Verbraucherschützer fordern: Endlich runter mit Zinsen
Wir fragen nach bei der "Deutschen Kreditwirtschaft". Wie passen solcheZinssätze noch in die heutige Landschaft? Warum wird so hart zugelangt? Der Verband der Volks- und Raiffeisenbanken antwortet uns stellvertretend: "(...) Dispokredite können von den Kunden besonders kurzfristig genutzt werden und steigern ihre finanzielle Flexibilität(...). Der Dispokredit zeichnet sich aber gerade auch durch ein schlankes Bearbeitungsverfahren aus(...).Und: Diese Unterschiede sind Ausdruck eines funktionierenden Wettbewerbes(...)." Alles richtige Argumente, die Verbraucherschützer gar nicht bestreiten. Aber sie bilden nur einen Teil der Wahrheit ab.

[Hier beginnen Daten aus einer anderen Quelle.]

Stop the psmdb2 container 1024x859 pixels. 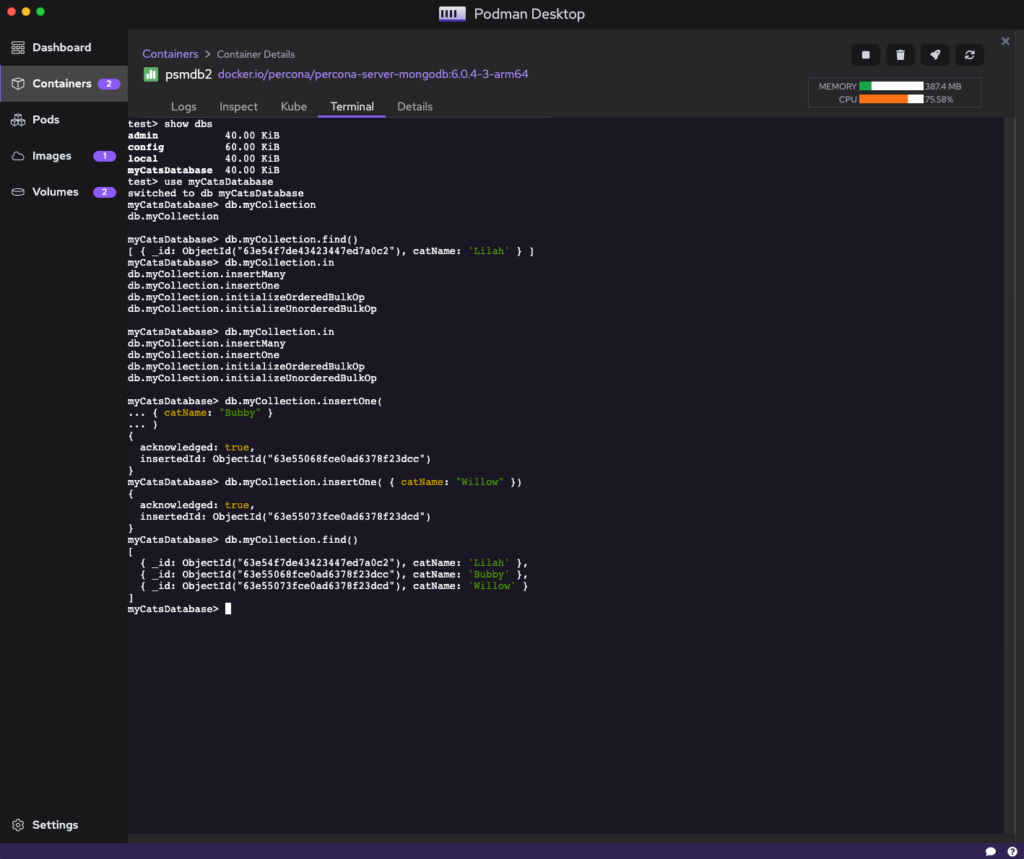[x=865, y=55]
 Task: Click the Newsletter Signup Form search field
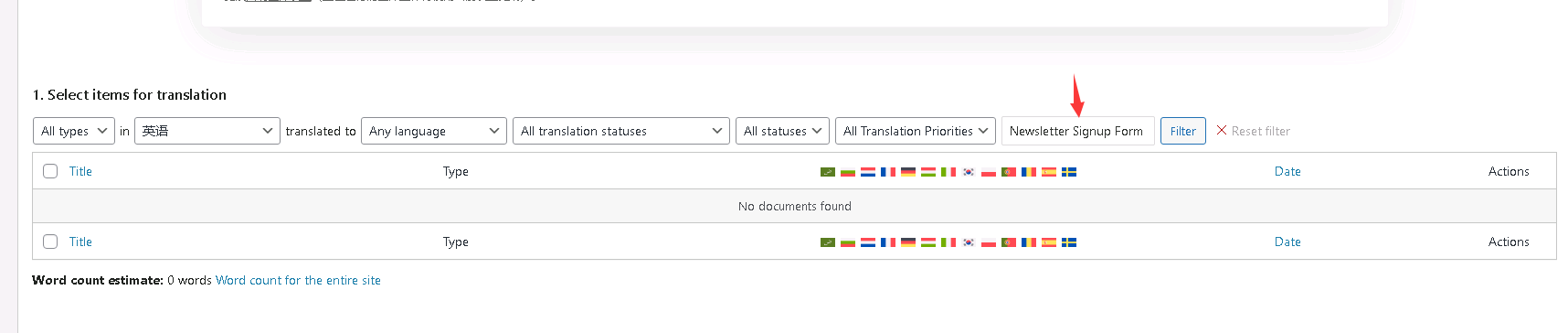click(x=1078, y=131)
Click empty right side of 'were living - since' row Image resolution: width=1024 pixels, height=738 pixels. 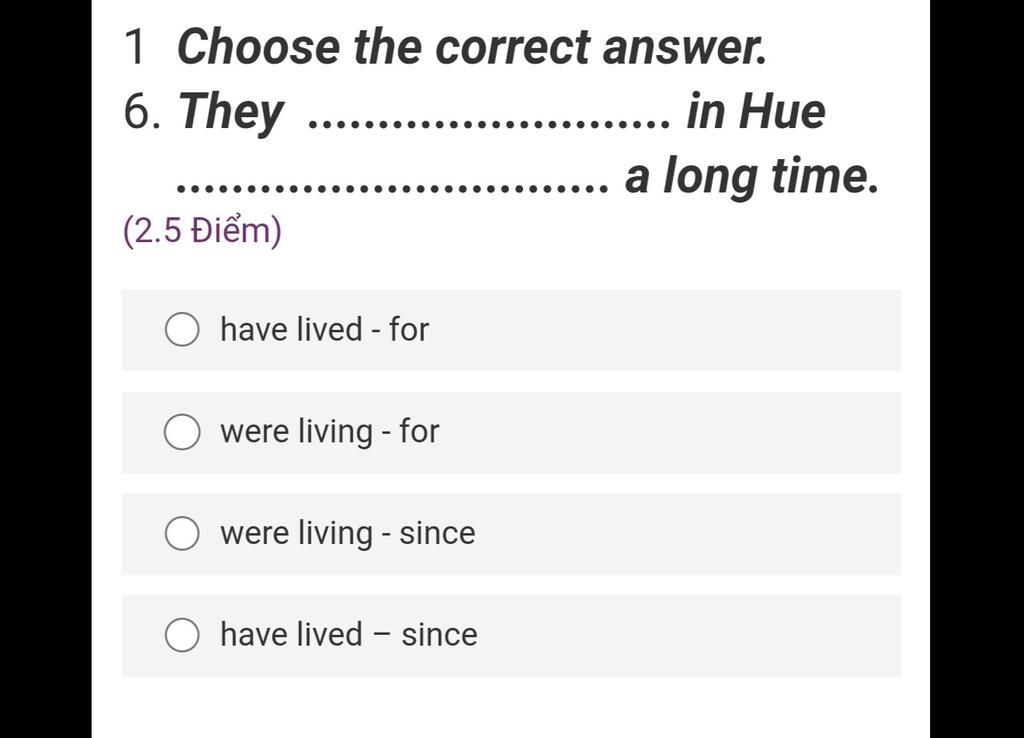(x=700, y=533)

Verbraucherzentrale: Entgeltaufstellung von Bank fordern
Die Zinssätze schwanken häufig, und wo sie niedrig sind, gibt es oft hohe Kontoführungs-Gebühren. Verbraucherschützer raten, sich erst einmal einen Überblick zu verschaffen. Thomas Beutler, Verbraucherzentrale Saarland: "Von daher kann ich empfehlen, dass man sich eine Entgeltaufstellung bei der Bank mal anfordert. Die Bank ist verpflichtet, mir das auszustellen, und so kann ich gut erkennen, an welcher Stelle ich auf meinem Konto die höchsten Gebühren und Kosten habe und kann entsprechend reagieren." Wer im Moment krisenbedingt gar nicht aus den roten Zahlen herauskommt, der sollte unbedingt auf günstigere Kredite umschulden.
Thomas Beutler, Verbraucherzentrale Saarland: "Dem ist anzuraten, dann einen Ratenkredit aufzunehmen mit deutlichen günstigeren Konditionen, um sich eben diese hohen Zinsen in Zukunft zu sparen."
Zinssätze nehmen einigen jede Perspektive
Musikerin Julia Neigel wird schnell ins Plus kommen, wenn sich die Lage wieder normalisiert. Aber sie kennt auch ganz tragische Fälle. "Ich weiß, dass es Menschen gibt, die sich das Leben genommen haben. Nach zwei Monaten schon, weil sie einfach so perspektivlos und so frustriert und so fertig waren, dass sie keine Perspektive mehr für ihr Leben gesehen haben(...). Ich fordere die Politik auf, dass sie die Banken einfach anweist, diese Dispos aufzuheben unter jetzigen Gegebenheiten, und dass sie den Menschen erst mal die Möglichkeiten geben, wieder durchzuatmen.
Ihr aktueller Song heißt übrigens "Hoffnung" – noch vor der Krise geschrieben. Und aus heutiger Sicht ebenfalls fast prophetisch.